• [Work to be completed] Beginning with the line that holds "[Uganka za današnji dan] (424, 2120)" and ending with the last line, please repeat the entries exactly and omit the pictures.
** Material to process follows **
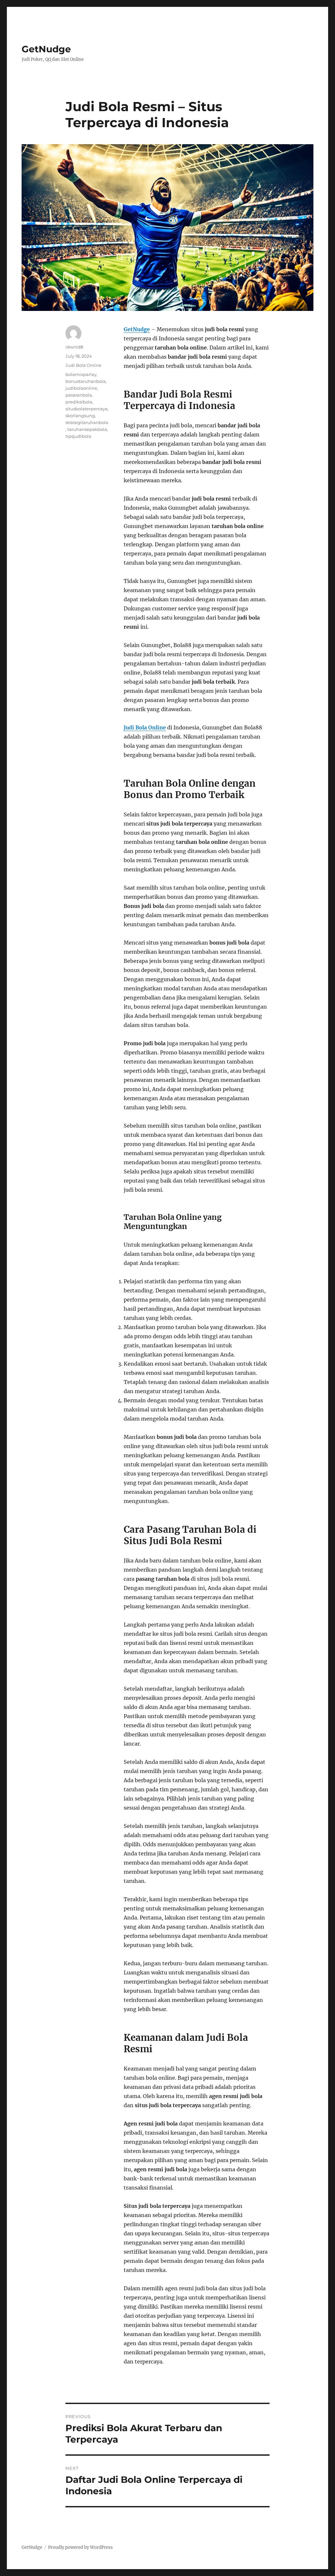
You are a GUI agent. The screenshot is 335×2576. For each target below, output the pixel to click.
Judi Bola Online (83, 365)
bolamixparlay (81, 374)
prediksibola (78, 401)
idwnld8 (74, 347)
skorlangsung (80, 415)
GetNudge (46, 49)
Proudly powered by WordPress (80, 2547)
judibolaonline (81, 388)
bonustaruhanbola (85, 381)
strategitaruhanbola (86, 422)
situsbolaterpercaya (86, 408)
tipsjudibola (78, 436)
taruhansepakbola (87, 429)
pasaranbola (78, 395)
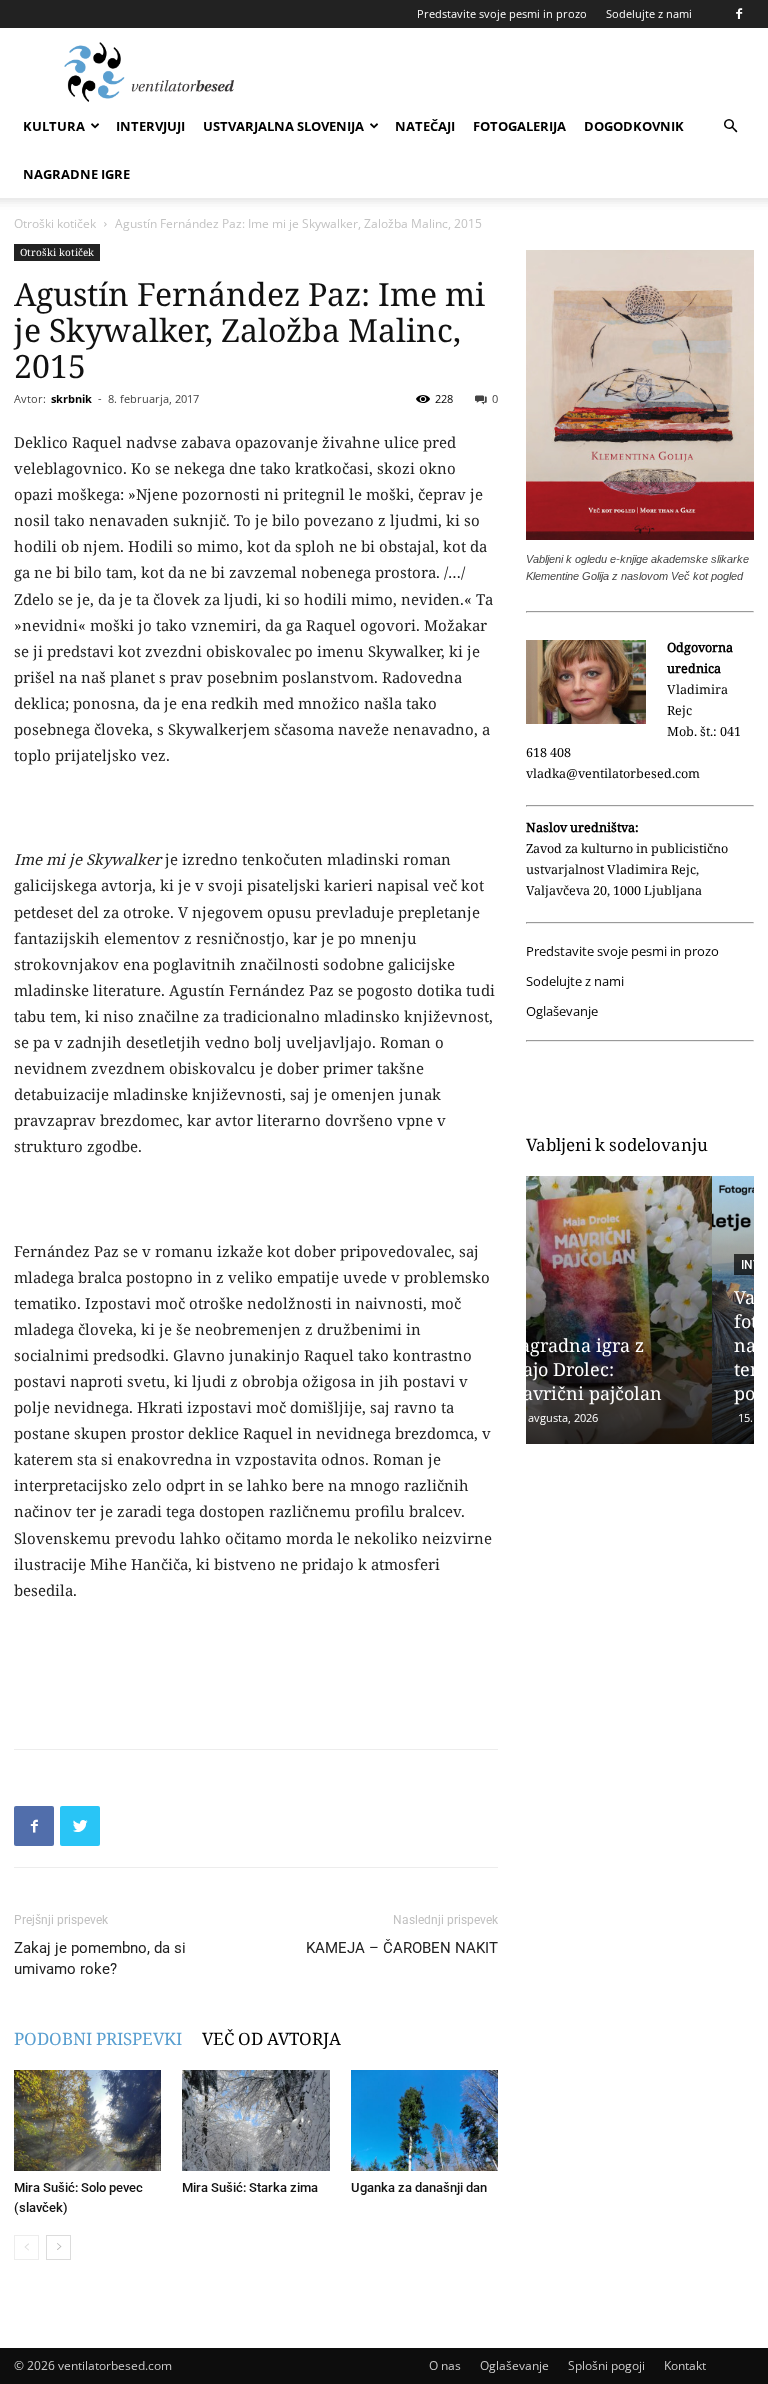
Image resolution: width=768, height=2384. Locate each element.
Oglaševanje (562, 1011)
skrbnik (71, 398)
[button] (730, 126)
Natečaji (425, 126)
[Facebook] (739, 14)
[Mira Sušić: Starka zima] (255, 2120)
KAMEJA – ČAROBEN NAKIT (402, 1948)
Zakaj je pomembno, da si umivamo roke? (100, 1958)
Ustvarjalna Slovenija (283, 126)
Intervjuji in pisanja (622, 1265)
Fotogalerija (519, 126)
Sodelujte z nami (649, 13)
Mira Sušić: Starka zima (250, 2187)
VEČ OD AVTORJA (271, 2038)
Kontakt (685, 2365)
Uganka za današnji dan (419, 2187)
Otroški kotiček (55, 223)
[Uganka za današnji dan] (424, 2120)
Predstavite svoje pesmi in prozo (502, 13)
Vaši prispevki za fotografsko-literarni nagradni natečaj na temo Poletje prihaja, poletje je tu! (636, 1345)
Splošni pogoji (606, 2365)
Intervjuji (150, 126)
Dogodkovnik (634, 126)
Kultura (54, 126)
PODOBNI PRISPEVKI (98, 2038)
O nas (445, 2365)
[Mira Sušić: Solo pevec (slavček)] (87, 2120)
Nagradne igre (76, 174)
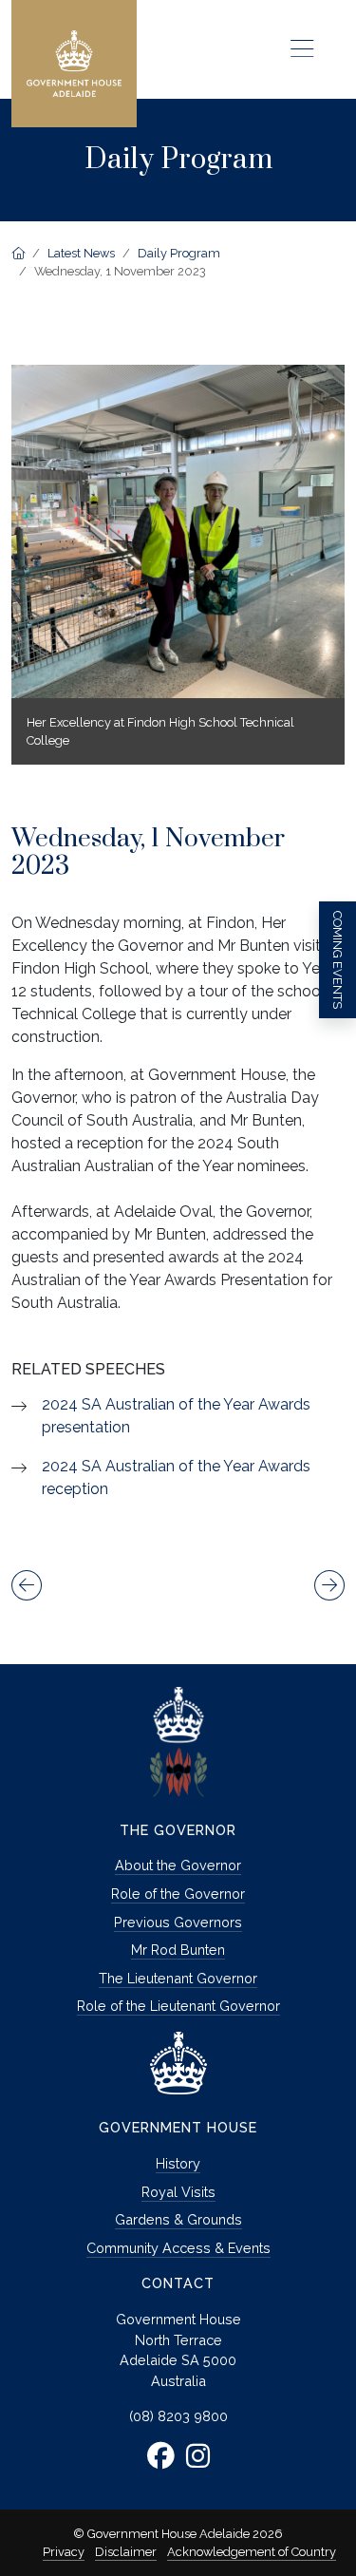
** End of Material to process **
• [Answer for this exercise]
[Uganka za današnji dan] (424, 2120)
Predstavite svoje pesmi in prozo (502, 13)
Vaši prispevki za fotografsko-literarni nagradni natečaj na temo Poletje prihaja, poletje je tu! (636, 1345)
Splošni pogoji (606, 2365)
Intervjuji (150, 126)
Dogodkovnik (634, 126)
Kultura (54, 126)
PODOBNI PRISPEVKI (98, 2038)
O nas (445, 2365)
[Mira Sušić: Solo pevec (slavček)] (87, 2120)
Nagradne igre (76, 174)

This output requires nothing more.